Data extracts:
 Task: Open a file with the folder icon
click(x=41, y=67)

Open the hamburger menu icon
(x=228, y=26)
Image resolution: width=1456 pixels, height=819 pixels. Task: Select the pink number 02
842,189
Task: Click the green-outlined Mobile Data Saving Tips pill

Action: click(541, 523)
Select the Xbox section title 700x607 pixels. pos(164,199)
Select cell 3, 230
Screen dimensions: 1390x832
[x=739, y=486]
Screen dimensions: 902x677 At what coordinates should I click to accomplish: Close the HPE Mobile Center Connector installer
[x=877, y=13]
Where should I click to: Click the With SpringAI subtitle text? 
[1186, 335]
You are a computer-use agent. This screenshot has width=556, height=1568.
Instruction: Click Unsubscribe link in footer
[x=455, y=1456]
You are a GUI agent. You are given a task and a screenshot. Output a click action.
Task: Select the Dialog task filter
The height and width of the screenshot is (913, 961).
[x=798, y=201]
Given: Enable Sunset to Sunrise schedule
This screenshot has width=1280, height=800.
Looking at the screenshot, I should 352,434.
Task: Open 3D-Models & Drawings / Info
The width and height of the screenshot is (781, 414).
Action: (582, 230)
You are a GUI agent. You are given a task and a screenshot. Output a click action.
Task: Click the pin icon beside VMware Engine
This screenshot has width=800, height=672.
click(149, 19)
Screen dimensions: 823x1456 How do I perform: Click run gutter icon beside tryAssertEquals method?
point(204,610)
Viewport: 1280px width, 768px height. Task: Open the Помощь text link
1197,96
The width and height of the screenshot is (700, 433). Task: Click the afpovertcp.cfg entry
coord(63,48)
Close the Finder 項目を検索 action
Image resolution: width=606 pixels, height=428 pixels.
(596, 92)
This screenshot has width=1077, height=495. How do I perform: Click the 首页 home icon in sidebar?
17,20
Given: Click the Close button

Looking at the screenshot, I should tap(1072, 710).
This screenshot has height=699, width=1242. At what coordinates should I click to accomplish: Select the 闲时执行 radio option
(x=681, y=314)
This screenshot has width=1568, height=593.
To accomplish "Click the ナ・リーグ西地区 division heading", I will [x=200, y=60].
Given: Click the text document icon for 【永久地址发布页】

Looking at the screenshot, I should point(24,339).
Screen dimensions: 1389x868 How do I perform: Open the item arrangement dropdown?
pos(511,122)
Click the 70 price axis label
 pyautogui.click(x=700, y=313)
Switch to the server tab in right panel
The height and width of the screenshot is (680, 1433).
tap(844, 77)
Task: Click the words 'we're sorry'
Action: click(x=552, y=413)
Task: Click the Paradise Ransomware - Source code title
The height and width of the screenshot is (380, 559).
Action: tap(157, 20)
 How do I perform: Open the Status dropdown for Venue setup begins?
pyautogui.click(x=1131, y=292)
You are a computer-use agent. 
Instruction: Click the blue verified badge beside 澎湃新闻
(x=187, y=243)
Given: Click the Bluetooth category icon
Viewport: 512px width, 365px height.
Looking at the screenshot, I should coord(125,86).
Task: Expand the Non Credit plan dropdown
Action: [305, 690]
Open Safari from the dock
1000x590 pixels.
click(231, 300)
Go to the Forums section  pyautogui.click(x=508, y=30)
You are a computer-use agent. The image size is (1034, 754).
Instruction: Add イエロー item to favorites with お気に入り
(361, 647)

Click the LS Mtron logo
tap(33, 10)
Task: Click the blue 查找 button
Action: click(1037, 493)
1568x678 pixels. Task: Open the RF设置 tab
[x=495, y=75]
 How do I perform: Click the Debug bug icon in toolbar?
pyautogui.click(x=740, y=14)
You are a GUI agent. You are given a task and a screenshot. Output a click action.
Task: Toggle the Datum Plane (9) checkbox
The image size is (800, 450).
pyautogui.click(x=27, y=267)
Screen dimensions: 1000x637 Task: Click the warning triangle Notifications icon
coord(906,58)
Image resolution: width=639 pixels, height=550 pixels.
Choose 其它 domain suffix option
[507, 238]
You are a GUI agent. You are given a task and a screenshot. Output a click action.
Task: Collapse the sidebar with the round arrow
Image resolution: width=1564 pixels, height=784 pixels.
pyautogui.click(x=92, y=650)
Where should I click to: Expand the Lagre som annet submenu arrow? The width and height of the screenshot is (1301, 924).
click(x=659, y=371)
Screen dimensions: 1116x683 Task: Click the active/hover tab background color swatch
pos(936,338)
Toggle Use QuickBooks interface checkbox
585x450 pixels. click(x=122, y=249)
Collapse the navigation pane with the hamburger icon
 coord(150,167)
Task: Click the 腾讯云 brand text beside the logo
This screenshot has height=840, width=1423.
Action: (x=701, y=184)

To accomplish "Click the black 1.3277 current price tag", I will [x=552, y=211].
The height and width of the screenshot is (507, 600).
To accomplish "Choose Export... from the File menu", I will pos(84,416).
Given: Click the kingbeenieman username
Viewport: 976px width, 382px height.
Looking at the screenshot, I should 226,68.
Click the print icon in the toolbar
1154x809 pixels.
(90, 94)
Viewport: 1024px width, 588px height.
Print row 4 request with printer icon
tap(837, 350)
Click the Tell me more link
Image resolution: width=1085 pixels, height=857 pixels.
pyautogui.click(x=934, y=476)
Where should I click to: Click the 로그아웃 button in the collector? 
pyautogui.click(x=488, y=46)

Exercise objective:
A single number is the expected answer: how many lines of the entries contain "from".

Your response:
2